With the girls selected, and an awareness of what we needed to do, it was time to get on with the preparations. First things first – where are we going to get the £8000 from to build this library?!

*Names of the girls have been changed

8 Comments

  • Vee N Ric

    March 7, 2016 at 8:19 am Reply

    Hi Jo.
    How are you?
    Who is a form tutor?
    When did you
    Have an expedition to India?
    Did you come here
    With your school?
    You are doing
    AWWESOME work there.
    Keep it up.
    Enjoy your week.
    Regards

    • Joe

      March 7, 2016 at 7:55 pm Reply

      Hi there. Sorry, should have explained – a form tutor is someone who registers a class of children every morning, and is the first point of contact for any pastoral (behavioural, emotional etc) issues they may have. I also teach them ‘life skills’ (it’s not called that, but it’s the easiest way to explain it) once a week for an hour.

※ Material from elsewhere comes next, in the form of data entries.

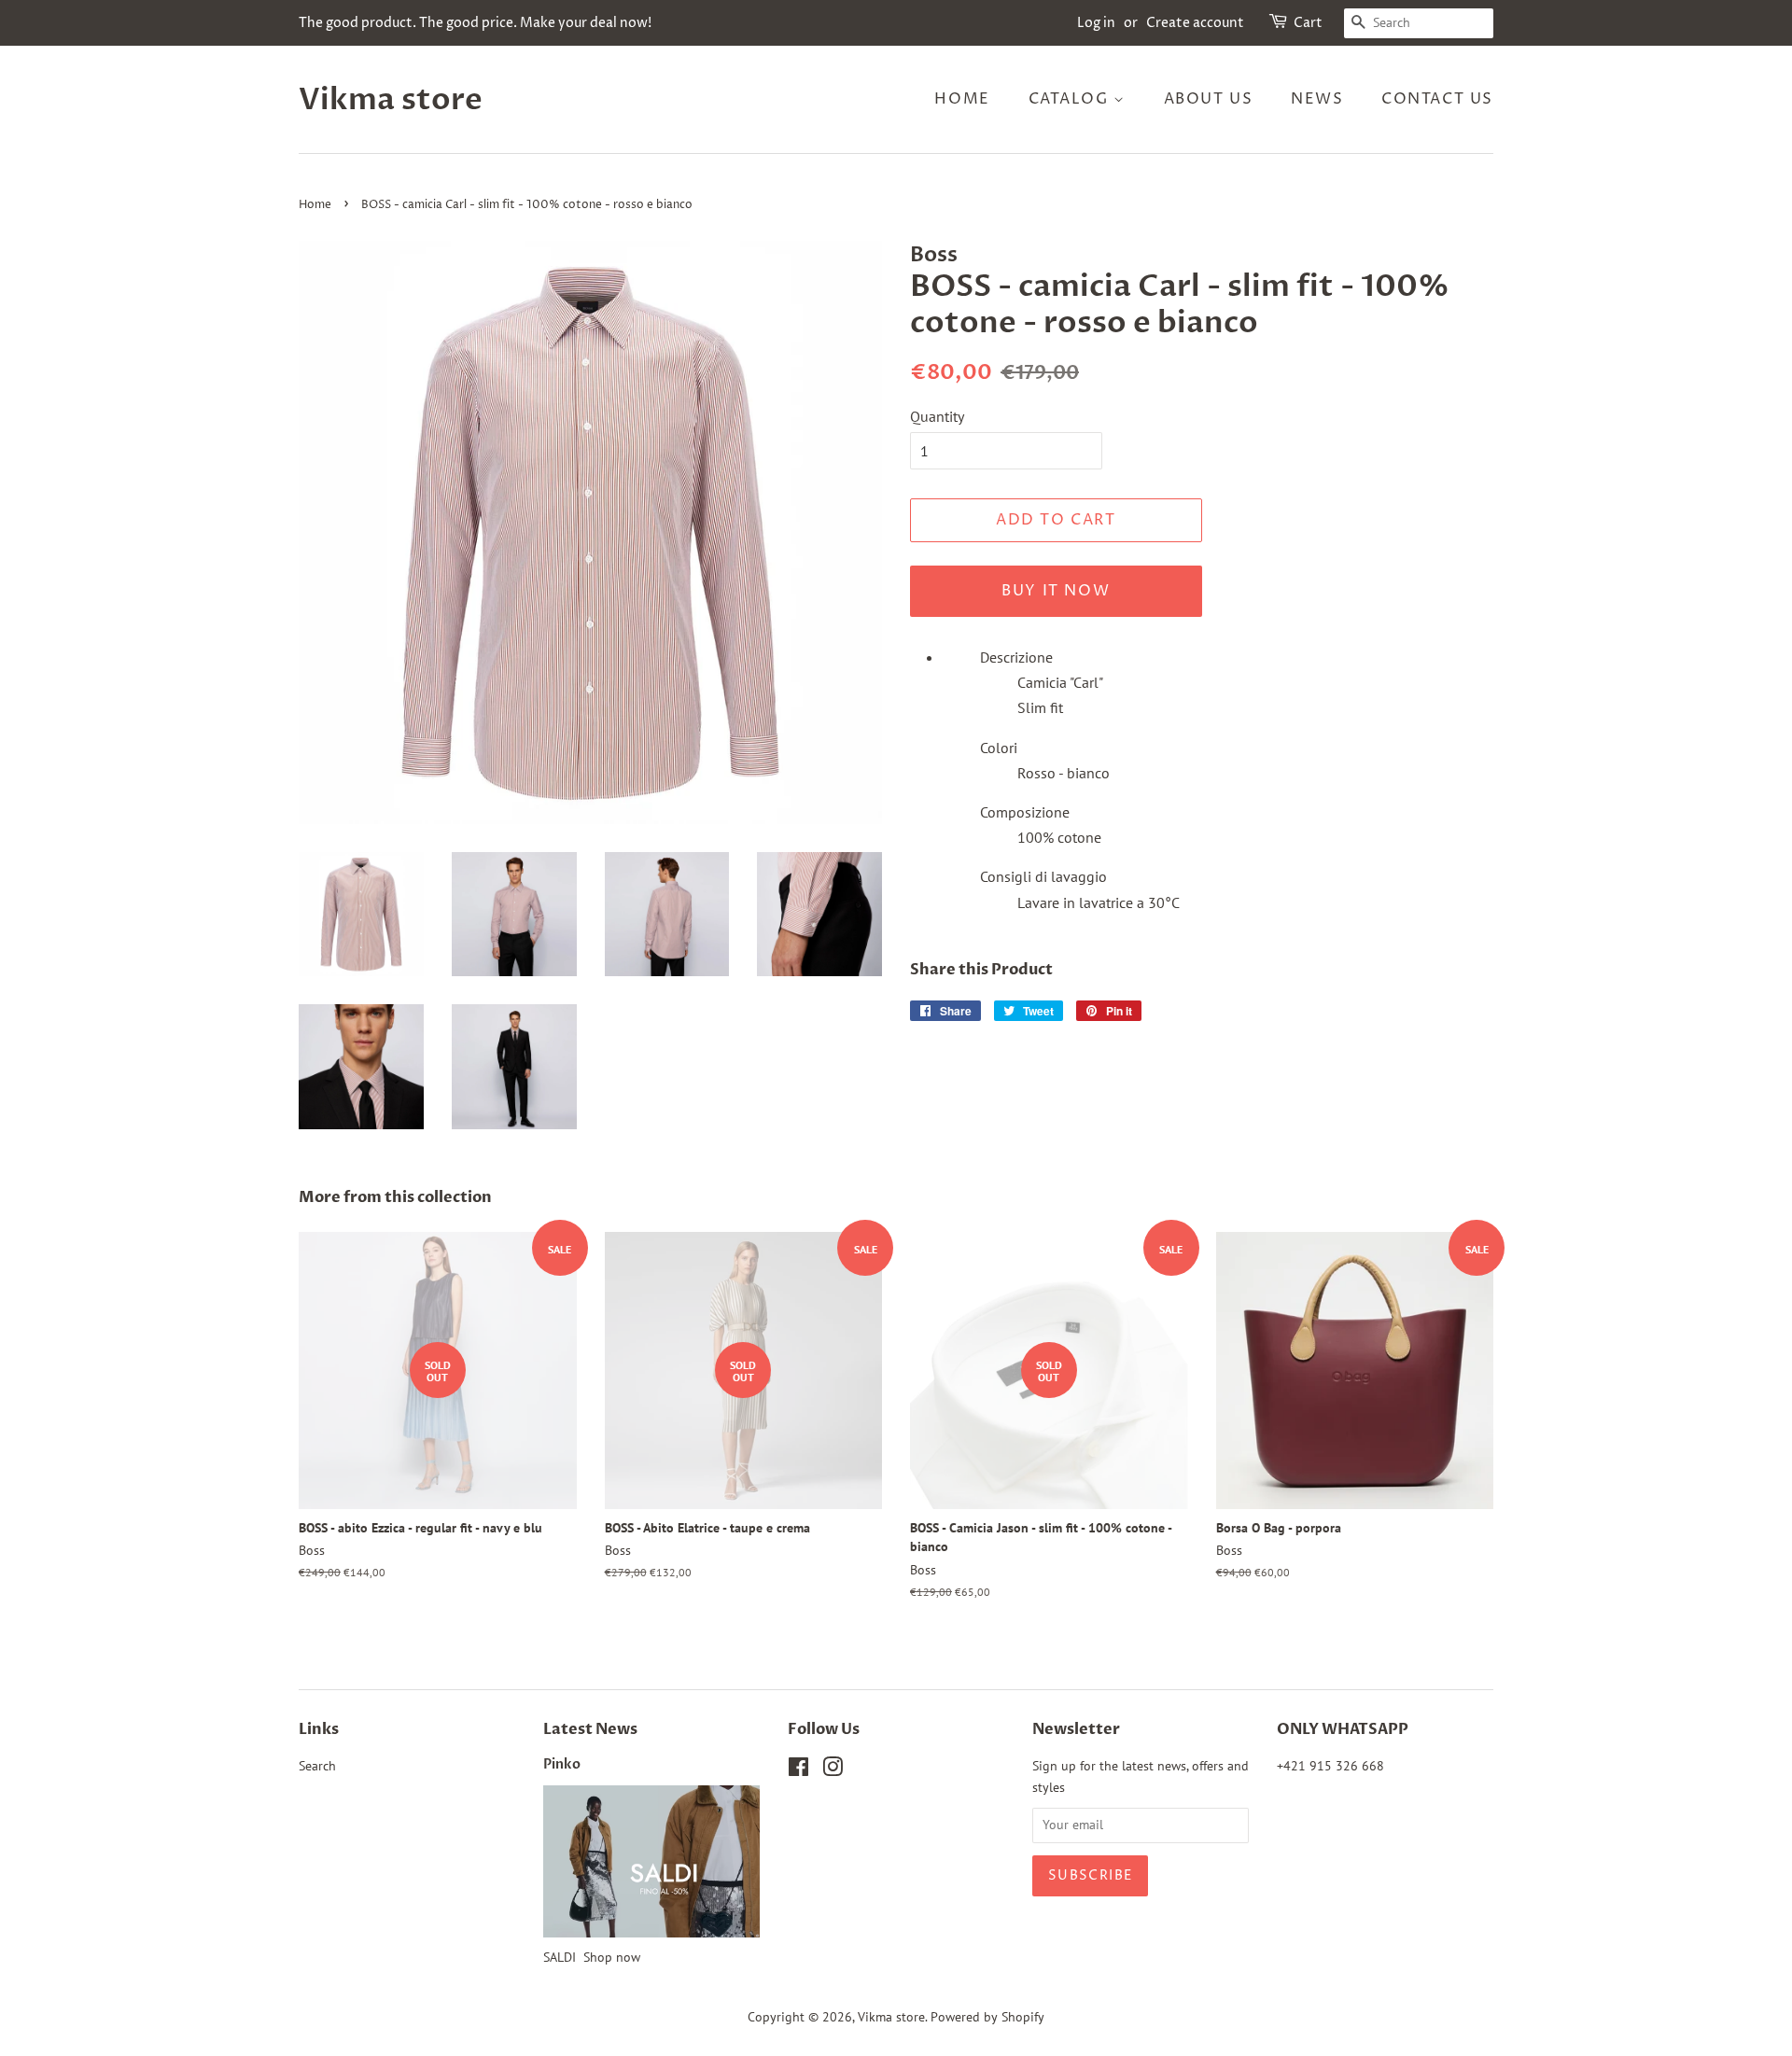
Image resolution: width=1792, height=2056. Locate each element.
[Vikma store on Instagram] (832, 1770)
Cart (1308, 23)
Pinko (562, 1764)
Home (961, 99)
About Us (1208, 99)
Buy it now (1055, 590)
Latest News (590, 1729)
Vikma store (391, 100)
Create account (1195, 23)
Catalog (1071, 99)
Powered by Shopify (987, 2016)
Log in (1096, 23)
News (1317, 99)
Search (317, 1765)
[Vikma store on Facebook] (798, 1770)
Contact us (1437, 99)
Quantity (937, 416)
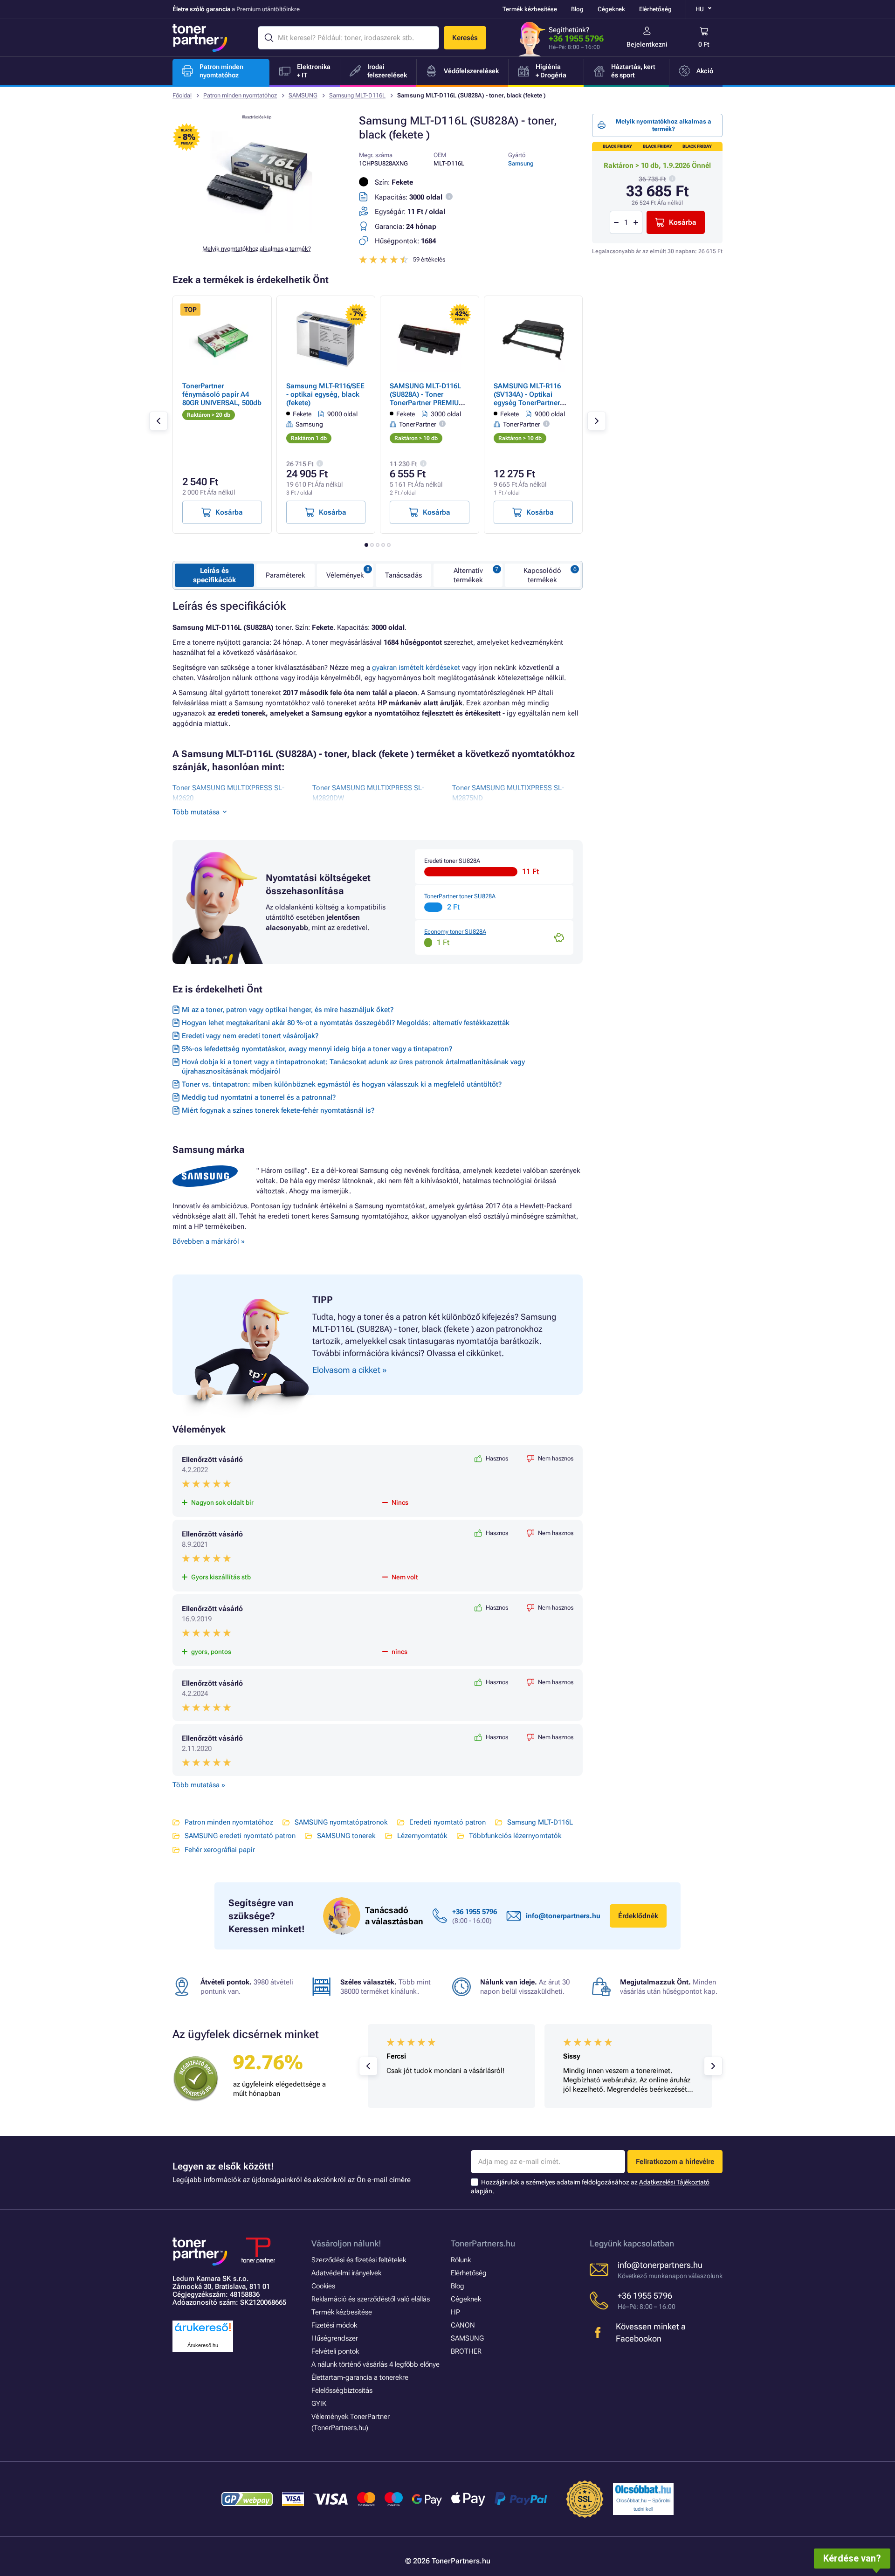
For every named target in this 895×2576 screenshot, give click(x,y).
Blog (577, 9)
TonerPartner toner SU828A (460, 896)
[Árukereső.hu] (203, 2332)
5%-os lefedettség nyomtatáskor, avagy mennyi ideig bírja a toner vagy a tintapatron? (317, 1049)
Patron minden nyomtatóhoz (240, 95)
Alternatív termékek (468, 575)
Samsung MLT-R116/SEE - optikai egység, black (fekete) (325, 394)
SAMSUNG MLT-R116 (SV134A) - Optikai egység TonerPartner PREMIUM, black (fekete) (527, 403)
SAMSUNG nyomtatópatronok (341, 1822)
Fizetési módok (334, 2325)
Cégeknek (611, 9)
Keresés (465, 38)
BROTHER (466, 2351)
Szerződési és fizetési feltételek (358, 2260)
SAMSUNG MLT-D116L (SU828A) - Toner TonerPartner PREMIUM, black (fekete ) (429, 398)
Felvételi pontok (335, 2351)
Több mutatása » (198, 1785)
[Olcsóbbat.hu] (643, 2489)
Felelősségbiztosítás (341, 2390)
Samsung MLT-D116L (357, 95)
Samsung (521, 163)
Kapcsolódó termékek (542, 575)
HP (455, 2312)
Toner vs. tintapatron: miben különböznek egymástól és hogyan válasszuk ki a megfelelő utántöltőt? (342, 1084)
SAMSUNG (303, 95)
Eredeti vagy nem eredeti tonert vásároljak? (250, 1036)
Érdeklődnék (638, 1916)
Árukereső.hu (202, 2345)
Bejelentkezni (647, 44)
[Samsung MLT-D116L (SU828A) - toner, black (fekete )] (256, 230)
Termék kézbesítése (530, 9)
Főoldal (182, 95)
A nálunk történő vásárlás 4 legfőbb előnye (375, 2364)
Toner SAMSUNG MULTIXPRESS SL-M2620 (228, 793)
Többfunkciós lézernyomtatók (515, 1836)
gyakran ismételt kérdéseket (416, 667)
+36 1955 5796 (576, 38)
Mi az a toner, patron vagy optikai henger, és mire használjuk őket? (287, 1010)
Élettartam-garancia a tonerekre (359, 2377)
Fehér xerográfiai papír (220, 1850)
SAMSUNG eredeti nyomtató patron (240, 1836)
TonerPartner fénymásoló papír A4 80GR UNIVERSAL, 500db (222, 394)
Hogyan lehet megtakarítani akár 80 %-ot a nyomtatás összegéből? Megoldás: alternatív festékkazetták (345, 1023)
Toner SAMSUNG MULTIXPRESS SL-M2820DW (368, 793)
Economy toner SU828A (455, 931)
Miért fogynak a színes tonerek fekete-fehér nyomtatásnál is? (278, 1110)
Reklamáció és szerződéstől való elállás (370, 2299)
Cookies (323, 2286)
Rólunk (461, 2260)
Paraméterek (285, 575)
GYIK (318, 2403)
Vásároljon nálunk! (346, 2243)
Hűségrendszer (334, 2338)
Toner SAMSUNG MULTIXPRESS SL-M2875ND (508, 793)
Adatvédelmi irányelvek (346, 2273)
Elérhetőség (655, 9)
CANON (463, 2325)
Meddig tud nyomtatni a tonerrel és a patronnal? (259, 1097)
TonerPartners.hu (483, 2243)
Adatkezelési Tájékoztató (674, 2182)
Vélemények (345, 575)
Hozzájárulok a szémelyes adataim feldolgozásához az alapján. (590, 2186)
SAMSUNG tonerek (346, 1836)
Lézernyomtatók (422, 1836)
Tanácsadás (403, 575)
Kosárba (682, 222)
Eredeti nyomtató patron (447, 1822)
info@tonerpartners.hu (563, 1916)
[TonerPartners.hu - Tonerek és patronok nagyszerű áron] (199, 38)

      I went to India by myself, no expedition out there just yet. Maybe one day…I’m sure we can make a difference to a school somewhere in your beautiful country 🙂 Thanks for your kind words!

  • Amandas_Wanderlust

    March 9, 2016 at 7:43 pm Reply

    What an interesting project!

    • Joe

      March 9, 2016 at 8:06 pm Reply

      Thanks. Its been a heck of a lot of hard work, but will be worth it in the end 🙂

  • Edwina

    March 10, 2016 at 6:39 am Reply

    Joe, that sounds like an amazing project! Very impressed about what you’re doing and wishing you the best of luck with building a library in Tanzania.

    • Joe

      March 10, 2016 at 10:35 pm Reply

      Why, thank you very much 🙂 It is possibly the best long term project I have ever been involved with, and so many people get a lot out of it. Really looking forward to this summer!

  • Derek Cullen

    March 17, 2016 at 8:09 am Reply

    I’m glad to see the 5 kilos you lost has not affected your sanity! Very interesting insight into how much effort goes on behind the scenes and how much thought process is required for seemingly straight forward situations such as “who wants to come with me?”

    Great work all the same!!

    • Joe

      March 17, 2016 at 7:39 pm Reply

      Thanks Derek. It’s been more hard work than I thought it would be at the start, but it will be worth it in the end, of that I’m sure!